• **WHAT IS NEEDED**: The word "badge" marks the lines to copy; find all of them in the entries below.

• **PROVIDED ENTRIES**:
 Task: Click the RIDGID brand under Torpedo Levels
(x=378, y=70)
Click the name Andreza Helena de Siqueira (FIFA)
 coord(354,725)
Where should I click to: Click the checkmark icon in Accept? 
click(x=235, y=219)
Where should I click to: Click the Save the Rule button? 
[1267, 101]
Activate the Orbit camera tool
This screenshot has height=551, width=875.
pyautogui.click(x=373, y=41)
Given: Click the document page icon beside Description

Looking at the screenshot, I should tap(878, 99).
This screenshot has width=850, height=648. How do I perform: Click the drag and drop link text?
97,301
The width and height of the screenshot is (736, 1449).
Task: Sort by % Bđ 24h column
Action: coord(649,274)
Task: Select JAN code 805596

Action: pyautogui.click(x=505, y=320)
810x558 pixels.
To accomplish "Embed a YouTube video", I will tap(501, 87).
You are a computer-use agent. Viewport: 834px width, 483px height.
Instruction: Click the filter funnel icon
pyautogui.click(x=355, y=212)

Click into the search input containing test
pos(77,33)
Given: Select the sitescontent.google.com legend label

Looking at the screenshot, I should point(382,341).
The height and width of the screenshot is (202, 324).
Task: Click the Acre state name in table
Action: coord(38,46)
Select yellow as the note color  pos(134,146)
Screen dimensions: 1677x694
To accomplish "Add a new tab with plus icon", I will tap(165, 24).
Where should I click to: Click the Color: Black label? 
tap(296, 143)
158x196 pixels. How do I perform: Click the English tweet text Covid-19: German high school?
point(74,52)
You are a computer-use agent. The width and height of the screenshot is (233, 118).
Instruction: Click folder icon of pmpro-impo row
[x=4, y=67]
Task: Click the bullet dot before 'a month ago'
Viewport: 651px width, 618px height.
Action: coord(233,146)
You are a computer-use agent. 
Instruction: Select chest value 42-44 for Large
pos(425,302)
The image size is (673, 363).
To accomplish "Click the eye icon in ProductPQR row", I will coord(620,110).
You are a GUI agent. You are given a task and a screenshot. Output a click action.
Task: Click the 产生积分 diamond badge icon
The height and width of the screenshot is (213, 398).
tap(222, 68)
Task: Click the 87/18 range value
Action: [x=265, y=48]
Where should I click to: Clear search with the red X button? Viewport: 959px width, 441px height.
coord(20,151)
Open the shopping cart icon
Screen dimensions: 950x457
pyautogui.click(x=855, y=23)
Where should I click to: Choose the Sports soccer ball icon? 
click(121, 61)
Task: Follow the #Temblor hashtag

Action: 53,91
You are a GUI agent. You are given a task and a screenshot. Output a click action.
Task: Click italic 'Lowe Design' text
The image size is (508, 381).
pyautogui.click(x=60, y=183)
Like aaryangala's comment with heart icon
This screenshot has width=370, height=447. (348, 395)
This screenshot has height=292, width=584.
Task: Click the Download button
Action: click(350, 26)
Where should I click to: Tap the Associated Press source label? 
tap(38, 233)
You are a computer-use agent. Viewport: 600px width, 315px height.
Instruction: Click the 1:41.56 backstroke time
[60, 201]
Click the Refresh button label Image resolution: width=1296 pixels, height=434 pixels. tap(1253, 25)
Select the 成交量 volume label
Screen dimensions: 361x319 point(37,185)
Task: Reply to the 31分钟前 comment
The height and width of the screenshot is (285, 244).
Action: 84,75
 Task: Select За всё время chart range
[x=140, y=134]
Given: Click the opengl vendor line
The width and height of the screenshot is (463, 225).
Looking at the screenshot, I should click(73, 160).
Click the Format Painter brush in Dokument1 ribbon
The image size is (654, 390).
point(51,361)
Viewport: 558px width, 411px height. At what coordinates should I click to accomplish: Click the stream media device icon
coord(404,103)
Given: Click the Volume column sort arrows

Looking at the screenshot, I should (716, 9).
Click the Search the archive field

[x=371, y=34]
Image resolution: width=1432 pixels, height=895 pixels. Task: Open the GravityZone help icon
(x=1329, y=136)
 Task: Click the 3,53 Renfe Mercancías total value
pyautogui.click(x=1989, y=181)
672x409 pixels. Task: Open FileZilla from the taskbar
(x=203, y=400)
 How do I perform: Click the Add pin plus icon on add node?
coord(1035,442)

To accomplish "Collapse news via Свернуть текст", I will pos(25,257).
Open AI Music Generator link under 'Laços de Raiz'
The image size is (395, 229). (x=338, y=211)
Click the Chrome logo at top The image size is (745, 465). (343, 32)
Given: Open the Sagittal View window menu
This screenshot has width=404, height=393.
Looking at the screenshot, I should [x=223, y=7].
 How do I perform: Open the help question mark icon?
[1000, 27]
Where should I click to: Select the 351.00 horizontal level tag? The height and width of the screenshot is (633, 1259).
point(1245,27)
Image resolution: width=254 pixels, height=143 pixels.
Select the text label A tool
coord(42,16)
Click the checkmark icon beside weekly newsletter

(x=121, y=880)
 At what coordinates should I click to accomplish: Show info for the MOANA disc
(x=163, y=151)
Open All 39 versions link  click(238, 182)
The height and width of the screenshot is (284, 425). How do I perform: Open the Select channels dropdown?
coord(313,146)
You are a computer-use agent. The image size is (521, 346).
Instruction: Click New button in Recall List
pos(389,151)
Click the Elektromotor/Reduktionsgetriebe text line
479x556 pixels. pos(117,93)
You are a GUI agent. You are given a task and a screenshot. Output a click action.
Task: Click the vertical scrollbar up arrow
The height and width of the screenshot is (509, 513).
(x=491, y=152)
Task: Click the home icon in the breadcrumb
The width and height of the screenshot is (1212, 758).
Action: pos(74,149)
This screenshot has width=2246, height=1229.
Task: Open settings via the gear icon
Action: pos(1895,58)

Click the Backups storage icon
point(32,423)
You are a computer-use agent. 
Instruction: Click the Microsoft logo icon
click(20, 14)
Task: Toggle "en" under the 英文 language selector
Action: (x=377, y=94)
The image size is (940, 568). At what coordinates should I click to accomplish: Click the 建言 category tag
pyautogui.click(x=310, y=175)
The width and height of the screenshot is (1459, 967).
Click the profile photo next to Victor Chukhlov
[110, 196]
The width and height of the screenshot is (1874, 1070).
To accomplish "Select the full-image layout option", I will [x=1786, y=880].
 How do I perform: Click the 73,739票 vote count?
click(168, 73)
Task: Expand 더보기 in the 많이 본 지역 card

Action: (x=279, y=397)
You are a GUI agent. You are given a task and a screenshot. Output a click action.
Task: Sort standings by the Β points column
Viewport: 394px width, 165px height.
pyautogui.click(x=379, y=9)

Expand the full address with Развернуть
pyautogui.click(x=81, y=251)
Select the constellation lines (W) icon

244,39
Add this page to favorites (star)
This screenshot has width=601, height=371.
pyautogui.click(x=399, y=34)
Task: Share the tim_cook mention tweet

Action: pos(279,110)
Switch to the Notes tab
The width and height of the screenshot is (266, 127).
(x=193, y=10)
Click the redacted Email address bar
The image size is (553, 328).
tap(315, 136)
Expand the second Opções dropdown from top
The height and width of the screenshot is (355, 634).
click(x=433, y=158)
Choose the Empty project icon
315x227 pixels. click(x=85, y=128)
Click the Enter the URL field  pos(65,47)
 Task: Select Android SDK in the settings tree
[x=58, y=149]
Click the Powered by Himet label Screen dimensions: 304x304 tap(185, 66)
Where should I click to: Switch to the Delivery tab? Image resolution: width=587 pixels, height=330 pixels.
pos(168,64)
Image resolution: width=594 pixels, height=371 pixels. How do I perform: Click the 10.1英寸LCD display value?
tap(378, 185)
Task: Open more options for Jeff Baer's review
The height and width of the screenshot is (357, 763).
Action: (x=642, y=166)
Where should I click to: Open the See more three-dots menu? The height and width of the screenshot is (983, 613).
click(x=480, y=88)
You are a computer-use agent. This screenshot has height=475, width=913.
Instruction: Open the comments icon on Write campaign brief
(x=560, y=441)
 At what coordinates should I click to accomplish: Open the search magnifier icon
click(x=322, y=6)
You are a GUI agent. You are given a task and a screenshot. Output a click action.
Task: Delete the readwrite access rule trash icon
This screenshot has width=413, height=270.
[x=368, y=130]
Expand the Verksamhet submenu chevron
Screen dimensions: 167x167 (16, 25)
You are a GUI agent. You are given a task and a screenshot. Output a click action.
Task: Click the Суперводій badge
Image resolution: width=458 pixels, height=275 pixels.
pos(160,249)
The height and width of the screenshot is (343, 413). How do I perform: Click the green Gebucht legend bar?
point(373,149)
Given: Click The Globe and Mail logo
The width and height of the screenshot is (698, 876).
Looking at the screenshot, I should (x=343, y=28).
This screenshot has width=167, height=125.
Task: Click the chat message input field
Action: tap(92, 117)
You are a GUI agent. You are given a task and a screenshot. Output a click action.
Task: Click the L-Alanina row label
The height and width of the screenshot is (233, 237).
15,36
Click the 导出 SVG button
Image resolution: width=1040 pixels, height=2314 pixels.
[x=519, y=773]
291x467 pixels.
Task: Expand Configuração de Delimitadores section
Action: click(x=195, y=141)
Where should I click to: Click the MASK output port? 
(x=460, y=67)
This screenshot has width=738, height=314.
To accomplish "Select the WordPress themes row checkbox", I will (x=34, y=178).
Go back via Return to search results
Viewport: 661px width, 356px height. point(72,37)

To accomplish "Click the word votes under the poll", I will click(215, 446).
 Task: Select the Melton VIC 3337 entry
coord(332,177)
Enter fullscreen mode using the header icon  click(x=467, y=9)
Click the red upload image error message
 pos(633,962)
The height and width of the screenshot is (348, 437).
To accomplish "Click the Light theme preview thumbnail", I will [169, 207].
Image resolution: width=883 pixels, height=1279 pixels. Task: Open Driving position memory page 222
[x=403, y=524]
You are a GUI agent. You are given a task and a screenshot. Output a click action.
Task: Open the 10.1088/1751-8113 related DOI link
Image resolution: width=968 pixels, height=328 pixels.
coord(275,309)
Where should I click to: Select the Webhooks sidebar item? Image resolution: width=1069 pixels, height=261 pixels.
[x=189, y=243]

• **EXERCISE SOLUTION**:
Task: Click the 产生积分 diamond badge icon
Task: Click the Суперводій badge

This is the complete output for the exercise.